◆ **REQUIREMENT**
Rewrite the rows from the line with "Select P11 Jupiter gravity assist" up to and including the line with "Task: Select the SSmith Connectpro agents tab", changing "agents" to "contacts" and leaving everything else as it is. Omit the pictures from your answer.

◆ **RECORDS TO USE**
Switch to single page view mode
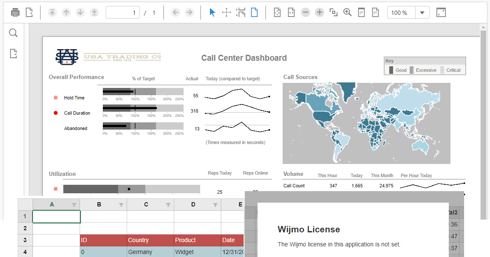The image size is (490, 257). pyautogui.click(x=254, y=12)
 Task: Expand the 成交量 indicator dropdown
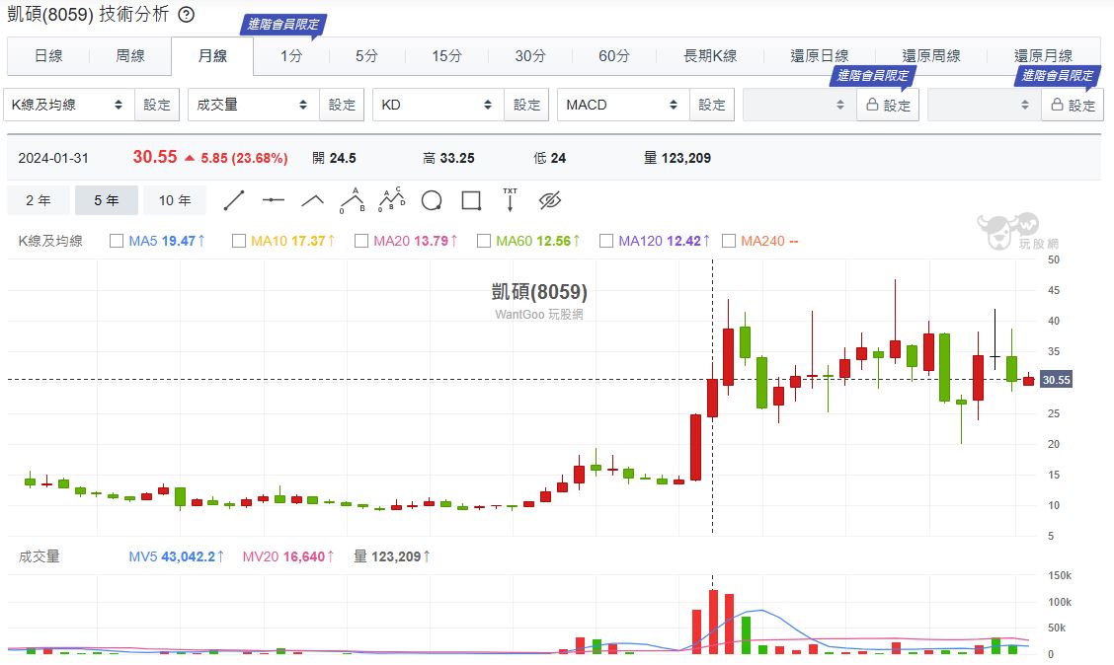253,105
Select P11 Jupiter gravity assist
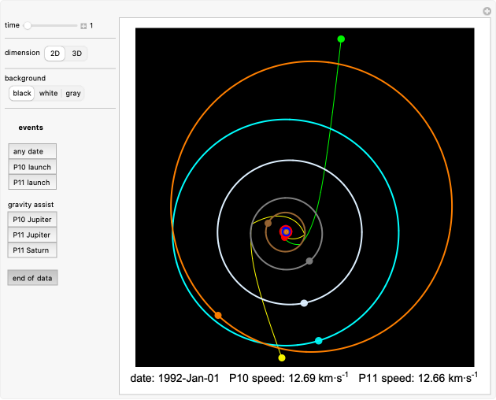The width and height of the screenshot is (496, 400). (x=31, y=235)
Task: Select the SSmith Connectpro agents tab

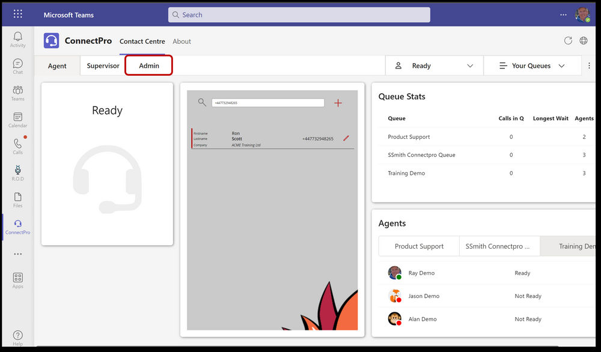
* * *
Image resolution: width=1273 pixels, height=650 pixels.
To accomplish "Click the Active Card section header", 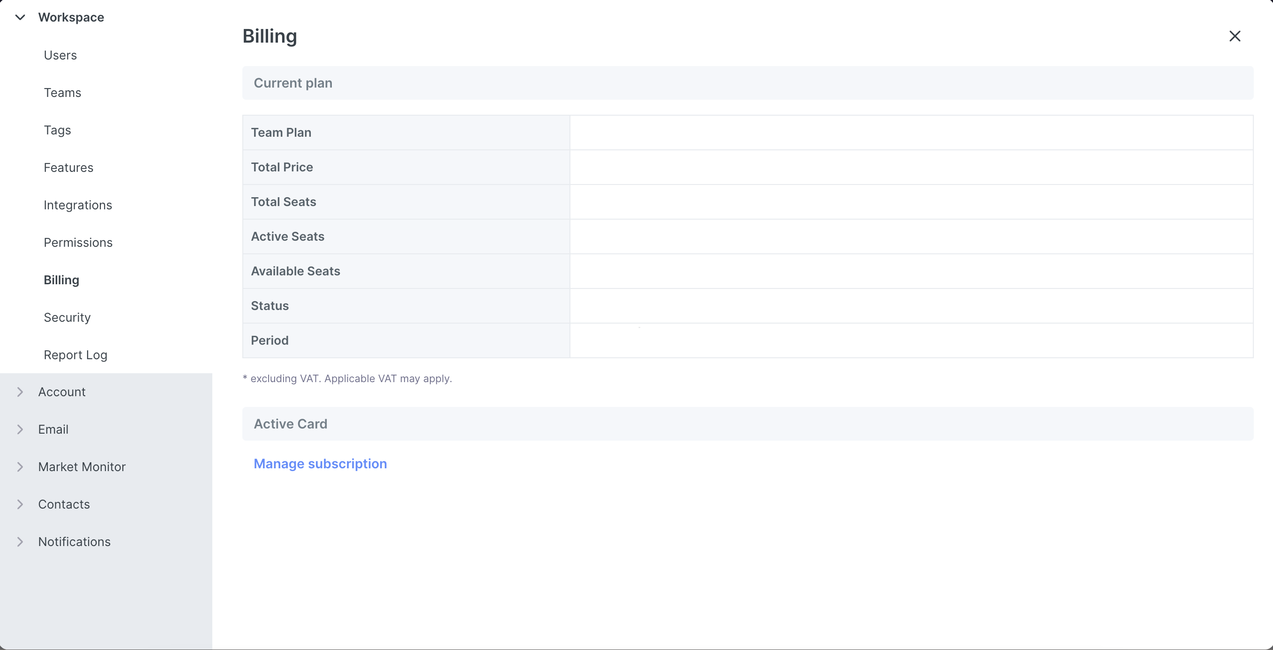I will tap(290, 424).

◆ **OUTPUT BELOW**
Select P11 Jupiter gravity assist
The width and height of the screenshot is (496, 400). (x=31, y=235)
Task: Select the SSmith Connectpro contacts tab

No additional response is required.